Configure fullscreen
To ensure the best SmartApp experience on Point Smart, we recommend displaying the interface in fullscreen mode, without the system navigation bar. This configuration must be done directly in your Android application code and included in the distributed APK.
Follow the steps below to implement fullscreen mode in your application.
Configure the AndroidManifest in your APK
Assign the fullscreen theme to each Activity that should be displayed in fullscreen — for example, the main activity and the rest of the screens in the flow:
xml
<activity android:name=".MainActivity" android:exported="true" android:theme="@style/Theme.Fullscreen"> <intent-filter> <action android:name="android.intent.action.MAIN" /> <category android:name="android.intent.category.LAUNCHER" /> </intent-filter> </activity> <activity android:name=".AnotherActivity" android:theme="@style/Theme.Fullscreen" />
Define your fullscreen theme
In your app styles file (for example res/values/themes.xml), add a style that hides the title bar and enables fullscreen mode:
xml
<style name="Theme.Fullscreen" parent="Theme.MaterialComponents.DayNight.NoActionBar"> <!-- No ActionBar --> <item name="windowActionBar">false</item> <item name="windowNoTitle">true</item> <!-- Fullscreen --> <item name="android:windowFullscreen">true</item> </style>
Hide the system UI
The bottom navigation bar stays hidden only while the user navigates inside your SmartApp. When moving to the checkout screen (Mercado Pago’s native payments app), the system will show the bar again automatically.
To hide the system bars while navigating in the SmartApp, implement immersive UI logic in a base class (BaseActivity) and make each Activity in the project extend it. This ensures consistent behavior across the flow.

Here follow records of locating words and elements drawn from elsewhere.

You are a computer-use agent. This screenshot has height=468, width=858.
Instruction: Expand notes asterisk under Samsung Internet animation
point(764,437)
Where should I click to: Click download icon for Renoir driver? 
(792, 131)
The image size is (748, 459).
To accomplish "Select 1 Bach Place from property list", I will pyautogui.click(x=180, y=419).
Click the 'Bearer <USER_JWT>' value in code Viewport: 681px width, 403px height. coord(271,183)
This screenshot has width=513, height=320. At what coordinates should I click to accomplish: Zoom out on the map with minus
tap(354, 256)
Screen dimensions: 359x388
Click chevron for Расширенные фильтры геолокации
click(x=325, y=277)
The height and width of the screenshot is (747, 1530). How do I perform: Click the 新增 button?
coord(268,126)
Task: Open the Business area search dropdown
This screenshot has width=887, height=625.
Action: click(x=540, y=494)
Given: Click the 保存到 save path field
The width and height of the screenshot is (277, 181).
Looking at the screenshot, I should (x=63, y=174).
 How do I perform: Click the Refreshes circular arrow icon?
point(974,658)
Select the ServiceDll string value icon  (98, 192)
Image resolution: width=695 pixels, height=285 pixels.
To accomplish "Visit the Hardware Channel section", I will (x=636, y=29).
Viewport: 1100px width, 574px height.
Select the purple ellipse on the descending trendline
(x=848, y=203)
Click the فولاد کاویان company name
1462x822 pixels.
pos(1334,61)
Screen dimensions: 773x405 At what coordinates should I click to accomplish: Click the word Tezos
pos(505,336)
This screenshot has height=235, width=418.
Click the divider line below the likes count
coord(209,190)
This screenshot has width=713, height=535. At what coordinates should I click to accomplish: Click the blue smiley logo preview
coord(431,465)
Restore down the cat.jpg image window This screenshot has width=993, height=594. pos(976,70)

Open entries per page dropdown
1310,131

In the example below, immersive mode is re-applied when the window regains focus (for example, after returning from another system screen).
import android.os.Bundle
import android.view.View
import androidx.appcompat.app.AppCompatActivity
open class BaseActivity : AppCompatActivity() {
override fun onWindowFocusChanged(hasFocus: Boolean) {
super.onWindowFocusChanged(hasFocus)
if (hasFocus) hideSystemUI()
}
@Suppress("DEPRECATION")
private fun hideSystemUI() {
window.decorView.systemUiVisibility = (
View.SYSTEM_UI_FLAG_IMMERSIVE_STICKY
or View.SYSTEM_UI_FLAG_FULLSCREEN
or View.SYSTEM_UI_FLAG_HIDE_NAVIGATION
or View.SYSTEM_UI_FLAG_LAYOUT_STABLE
or View.SYSTEM_UI_FLAG_LAYOUT_FULLSCREEN
or View.SYSTEM_UI_FLAG_LAYOUT_HIDE_NAVIGATION
)
}
}
import android.os.Bundle;
import android.view.View;
import androidx.appcompat.app.AppCompatActivity;
public class BaseActivity extends AppCompatActivity {
@Override
public void onWindowFocusChanged(boolean hasFocus) {
super.onWindowFocusChanged(hasFocus);
if (hasFocus) {
hideSystemUI();
}
}
@SuppressWarnings("deprecation")
private void hideSystemUI() {
getWindow().getDecorView().setSystemUiVisibility(
View.SYSTEM_UI_FLAG_IMMERSIVE_STICKY
| View.SYSTEM_UI_FLAG_FULLSCREEN
| View.SYSTEM_UI_FLAG_HIDE_NAVIGATION
| View.SYSTEM_UI_FLAG_LAYOUT_STABLE
| View.SYSTEM_UI_FLAG_LAYOUT_FULLSCREEN
| View.SYSTEM_UI_FLAG_LAYOUT_HIDE_NAVIGATION
);
}
}
Next, make your screens extend BaseActivity instead of AppCompatActivity directly.
With the AndroidManifest, the Theme.Fullscreen theme, and inheritance from BaseActivity applied, your SmartApp fullscreen configuration will be ready. Simply build the APK and validate the behavior on the Point Smart terminal.